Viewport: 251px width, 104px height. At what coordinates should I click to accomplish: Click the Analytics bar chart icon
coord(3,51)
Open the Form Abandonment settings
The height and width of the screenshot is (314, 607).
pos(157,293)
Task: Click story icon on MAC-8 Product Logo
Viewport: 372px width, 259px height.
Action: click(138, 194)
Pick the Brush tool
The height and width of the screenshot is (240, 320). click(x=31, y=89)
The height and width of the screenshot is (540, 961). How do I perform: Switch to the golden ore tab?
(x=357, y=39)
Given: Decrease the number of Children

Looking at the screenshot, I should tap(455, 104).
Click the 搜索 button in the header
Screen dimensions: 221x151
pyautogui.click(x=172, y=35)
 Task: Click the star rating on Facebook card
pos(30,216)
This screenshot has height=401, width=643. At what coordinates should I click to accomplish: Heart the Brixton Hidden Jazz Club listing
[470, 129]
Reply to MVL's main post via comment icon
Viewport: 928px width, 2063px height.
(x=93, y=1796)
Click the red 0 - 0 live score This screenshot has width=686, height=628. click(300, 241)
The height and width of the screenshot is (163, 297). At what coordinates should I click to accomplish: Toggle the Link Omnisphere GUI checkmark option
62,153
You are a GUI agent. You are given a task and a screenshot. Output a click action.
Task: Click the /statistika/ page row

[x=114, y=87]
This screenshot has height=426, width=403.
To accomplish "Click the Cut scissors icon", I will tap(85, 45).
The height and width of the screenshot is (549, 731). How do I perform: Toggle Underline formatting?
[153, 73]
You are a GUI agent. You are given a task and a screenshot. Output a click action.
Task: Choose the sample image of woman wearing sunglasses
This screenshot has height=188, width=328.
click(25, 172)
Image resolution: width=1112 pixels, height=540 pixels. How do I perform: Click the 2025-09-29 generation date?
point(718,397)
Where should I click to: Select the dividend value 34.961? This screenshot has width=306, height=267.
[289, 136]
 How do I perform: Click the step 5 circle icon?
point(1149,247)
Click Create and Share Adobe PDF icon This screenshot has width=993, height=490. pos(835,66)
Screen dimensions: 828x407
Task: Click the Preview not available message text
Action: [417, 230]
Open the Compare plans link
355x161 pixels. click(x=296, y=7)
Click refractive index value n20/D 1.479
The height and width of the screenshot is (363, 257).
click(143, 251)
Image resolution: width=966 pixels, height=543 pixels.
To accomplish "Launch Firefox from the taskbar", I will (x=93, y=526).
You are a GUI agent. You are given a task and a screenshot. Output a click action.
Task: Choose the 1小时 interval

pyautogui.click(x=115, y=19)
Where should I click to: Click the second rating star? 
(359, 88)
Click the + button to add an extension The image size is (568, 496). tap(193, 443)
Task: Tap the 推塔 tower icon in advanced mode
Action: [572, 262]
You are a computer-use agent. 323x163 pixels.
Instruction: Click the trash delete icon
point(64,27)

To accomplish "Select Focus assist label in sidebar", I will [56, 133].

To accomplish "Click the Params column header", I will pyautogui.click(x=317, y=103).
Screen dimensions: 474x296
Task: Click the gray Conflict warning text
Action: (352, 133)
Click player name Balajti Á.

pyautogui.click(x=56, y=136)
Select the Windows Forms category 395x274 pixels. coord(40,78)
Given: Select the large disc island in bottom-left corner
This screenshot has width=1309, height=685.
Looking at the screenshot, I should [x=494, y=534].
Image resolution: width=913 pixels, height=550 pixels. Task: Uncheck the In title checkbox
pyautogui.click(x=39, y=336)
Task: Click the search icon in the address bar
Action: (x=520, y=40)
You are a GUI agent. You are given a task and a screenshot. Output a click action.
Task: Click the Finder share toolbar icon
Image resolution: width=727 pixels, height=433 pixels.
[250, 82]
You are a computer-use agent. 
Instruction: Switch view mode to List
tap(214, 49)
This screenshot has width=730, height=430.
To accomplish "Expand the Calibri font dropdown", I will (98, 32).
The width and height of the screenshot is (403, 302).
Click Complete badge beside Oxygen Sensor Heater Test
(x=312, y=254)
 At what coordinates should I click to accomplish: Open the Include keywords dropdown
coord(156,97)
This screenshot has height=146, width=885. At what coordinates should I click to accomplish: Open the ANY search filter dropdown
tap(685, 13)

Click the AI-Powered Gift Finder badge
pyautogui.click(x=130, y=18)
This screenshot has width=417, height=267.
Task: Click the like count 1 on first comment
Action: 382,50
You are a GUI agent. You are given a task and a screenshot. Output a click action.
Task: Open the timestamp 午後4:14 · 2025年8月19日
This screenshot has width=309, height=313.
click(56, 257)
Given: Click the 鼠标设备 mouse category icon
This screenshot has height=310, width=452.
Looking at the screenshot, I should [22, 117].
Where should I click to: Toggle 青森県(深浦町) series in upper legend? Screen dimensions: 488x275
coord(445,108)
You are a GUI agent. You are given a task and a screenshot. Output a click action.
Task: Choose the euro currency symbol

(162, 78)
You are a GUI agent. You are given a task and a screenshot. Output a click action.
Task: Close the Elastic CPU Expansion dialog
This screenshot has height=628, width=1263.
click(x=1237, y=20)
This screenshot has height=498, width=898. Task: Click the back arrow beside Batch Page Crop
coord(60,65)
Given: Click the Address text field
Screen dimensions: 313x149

• **Task directions**
Beginning with the first line, transcribe the complete listing exactly.

• **Output of the task**
Viewport: 251px width, 104px height. At what coordinates should I click to accomplish: Click the Analytics bar chart icon
coord(3,51)
Open the Form Abandonment settings
The height and width of the screenshot is (314, 607).
pos(157,293)
Task: Click story icon on MAC-8 Product Logo
Viewport: 372px width, 259px height.
Action: click(138, 194)
Pick the Brush tool
The height and width of the screenshot is (240, 320). click(x=31, y=89)
The height and width of the screenshot is (540, 961). How do I perform: Switch to the golden ore tab?
(x=357, y=39)
Given: Decrease the number of Children

Looking at the screenshot, I should tap(455, 104).
Click the 搜索 button in the header
Screen dimensions: 221x151
pyautogui.click(x=172, y=35)
 Task: Click the star rating on Facebook card
pos(30,216)
This screenshot has height=401, width=643. At what coordinates should I click to accomplish: Heart the Brixton Hidden Jazz Club listing
[470, 129]
Reply to MVL's main post via comment icon
Viewport: 928px width, 2063px height.
(x=93, y=1796)
Click the red 0 - 0 live score This screenshot has width=686, height=628. click(300, 241)
The height and width of the screenshot is (163, 297). At what coordinates should I click to accomplish: Toggle the Link Omnisphere GUI checkmark option
62,153
You are a GUI agent. You are given a task and a screenshot. Output a click action.
Task: Click the /statistika/ page row

[x=114, y=87]
This screenshot has height=426, width=403.
To accomplish "Click the Cut scissors icon", I will tap(85, 45).
The height and width of the screenshot is (549, 731). How do I perform: Toggle Underline formatting?
[153, 73]
You are a GUI agent. You are given a task and a screenshot. Output a click action.
Task: Choose the sample image of woman wearing sunglasses
This screenshot has height=188, width=328.
click(25, 172)
Image resolution: width=1112 pixels, height=540 pixels. How do I perform: Click the 2025-09-29 generation date?
point(718,397)
Where should I click to: Select the dividend value 34.961? This screenshot has width=306, height=267.
[289, 136]
 How do I perform: Click the step 5 circle icon?
point(1149,247)
Click Create and Share Adobe PDF icon This screenshot has width=993, height=490. pos(835,66)
Screen dimensions: 828x407
Task: Click the Preview not available message text
Action: [417, 230]
Open the Compare plans link
355x161 pixels. click(x=296, y=7)
Click refractive index value n20/D 1.479
The height and width of the screenshot is (363, 257).
click(143, 251)
Image resolution: width=966 pixels, height=543 pixels.
To accomplish "Launch Firefox from the taskbar", I will (x=93, y=526).
You are a GUI agent. You are given a task and a screenshot. Output a click action.
Task: Choose the 1小时 interval

pyautogui.click(x=115, y=19)
Where should I click to: Click the second rating star? 
(359, 88)
Click the + button to add an extension The image size is (568, 496). tap(193, 443)
Task: Tap the 推塔 tower icon in advanced mode
Action: [572, 262]
You are a computer-use agent. 323x163 pixels.
Instruction: Click the trash delete icon
point(64,27)

To accomplish "Select Focus assist label in sidebar", I will [56, 133].

To accomplish "Click the Params column header", I will pyautogui.click(x=317, y=103).
Screen dimensions: 474x296
Task: Click the gray Conflict warning text
Action: (352, 133)
Click player name Balajti Á.

pyautogui.click(x=56, y=136)
Select the Windows Forms category 395x274 pixels. coord(40,78)
Given: Select the large disc island in bottom-left corner
This screenshot has width=1309, height=685.
Looking at the screenshot, I should [x=494, y=534].
Image resolution: width=913 pixels, height=550 pixels. Task: Uncheck the In title checkbox
pyautogui.click(x=39, y=336)
Task: Click the search icon in the address bar
Action: (x=520, y=40)
You are a GUI agent. You are given a task and a screenshot. Output a click action.
Task: Click the Finder share toolbar icon
Image resolution: width=727 pixels, height=433 pixels.
[250, 82]
You are a computer-use agent. 
Instruction: Switch view mode to List
tap(214, 49)
This screenshot has width=730, height=430.
To accomplish "Expand the Calibri font dropdown", I will (98, 32).
The width and height of the screenshot is (403, 302).
Click Complete badge beside Oxygen Sensor Heater Test
(x=312, y=254)
 At what coordinates should I click to accomplish: Open the Include keywords dropdown
coord(156,97)
This screenshot has height=146, width=885. At what coordinates should I click to accomplish: Open the ANY search filter dropdown
tap(685, 13)

Click the AI-Powered Gift Finder badge
pyautogui.click(x=130, y=18)
This screenshot has width=417, height=267.
Task: Click the like count 1 on first comment
Action: 382,50
You are a GUI agent. You are given a task and a screenshot. Output a click action.
Task: Open the timestamp 午後4:14 · 2025年8月19日
This screenshot has width=309, height=313.
click(56, 257)
Given: Click the 鼠标设备 mouse category icon
This screenshot has height=310, width=452.
Looking at the screenshot, I should [22, 117].
Where should I click to: Toggle 青森県(深浦町) series in upper legend? Screen dimensions: 488x275
coord(445,108)
You are a GUI agent. You are given a task and a screenshot. Output a click action.
Task: Choose the euro currency symbol

(162, 78)
You are a GUI agent. You are given a task and a screenshot. Output a click action.
Task: Close the Elastic CPU Expansion dialog
This screenshot has height=628, width=1263.
click(x=1237, y=20)
This screenshot has height=498, width=898. Task: Click the back arrow beside Batch Page Crop
coord(60,65)
Given: Click the Address text field
Screen dimensions: 313x149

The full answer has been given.